Dil Jo Bhi Kahey... () is a 2005 Indian Hindi-language romantic drama film directed by Romesh Sharma. Amitabh Bachchan, Revathi Nair, Karan Sharma, Bhumika Chawla, Annabelle Wallis, Malcolm Stoddard and Claire Oberman star in the film. It is the first and only movie starring Karan Sharma, who is also the director's son. The film is adapted from Romesh Sharma's Mauritian serial titled C'est La Vie (Mauritian TV Series), also featuring Karan Sharma and was broadcast on Mauritius Broadcasting Corporation in Mauritius in 2003.

Plot 
Shekhar Sinha, his wife Sandhaya and their son Jai  are one of the many Hindu Indo-Mauritian families living in Mauritius.

• [Collected material]:
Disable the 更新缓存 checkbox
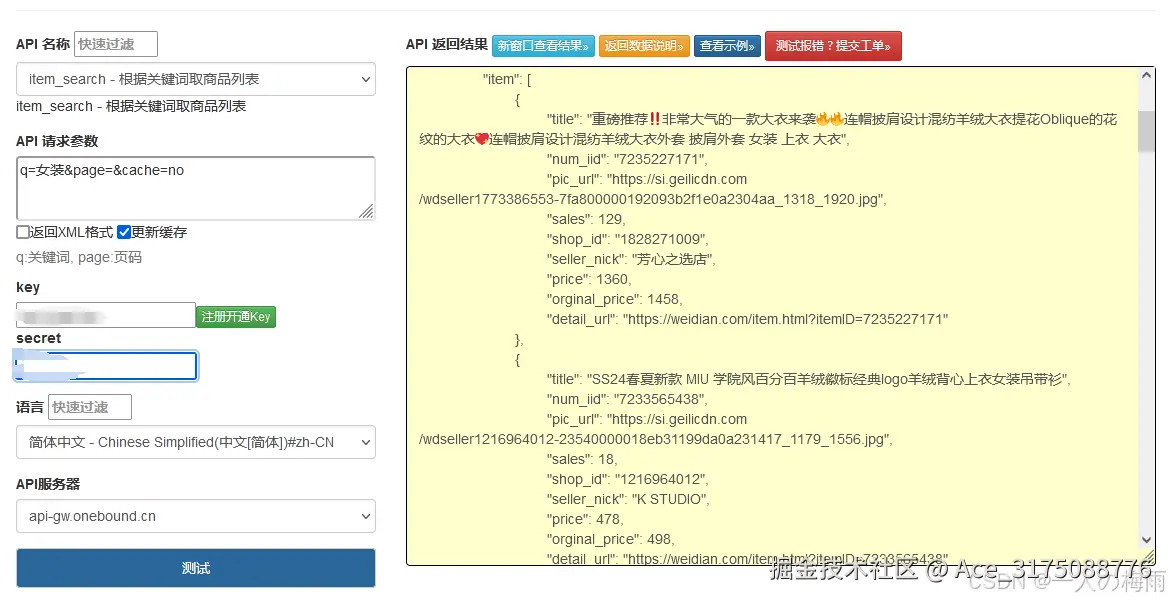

• [Given exercise 1]:
According to the article on Dil Jo Bhi Kahey..., which broadcaster aired the Mauritian serial that the film was adapted from?
• [Given exercise 2]:
Reproduce the passage of the article on Dil Jo Bhi Kahey... starting with "Dil Jo Bhi Kahey..." and going on through "Mauritius in 2003.".

• [Task solution 1]:
Mauritius Broadcasting Corporation

• [Task solution 2]:
Dil Jo Bhi Kahey... () is a 2005 Indian Hindi-language romantic drama film directed by Romesh Sharma. Amitabh Bachchan, Revathi Nair, Karan Sharma, Bhumika Chawla, Annabelle Wallis, Malcolm Stoddard and Claire Oberman star in the film. It is the first and only movie starring Karan Sharma, who is also the director's son. The film is adapted from Romesh Sharma's Mauritian serial titled C'est La Vie (Mauritian TV Series), also featuring Karan Sharma and was broadcast on Mauritius Broadcasting Corporation in Mauritius in 2003.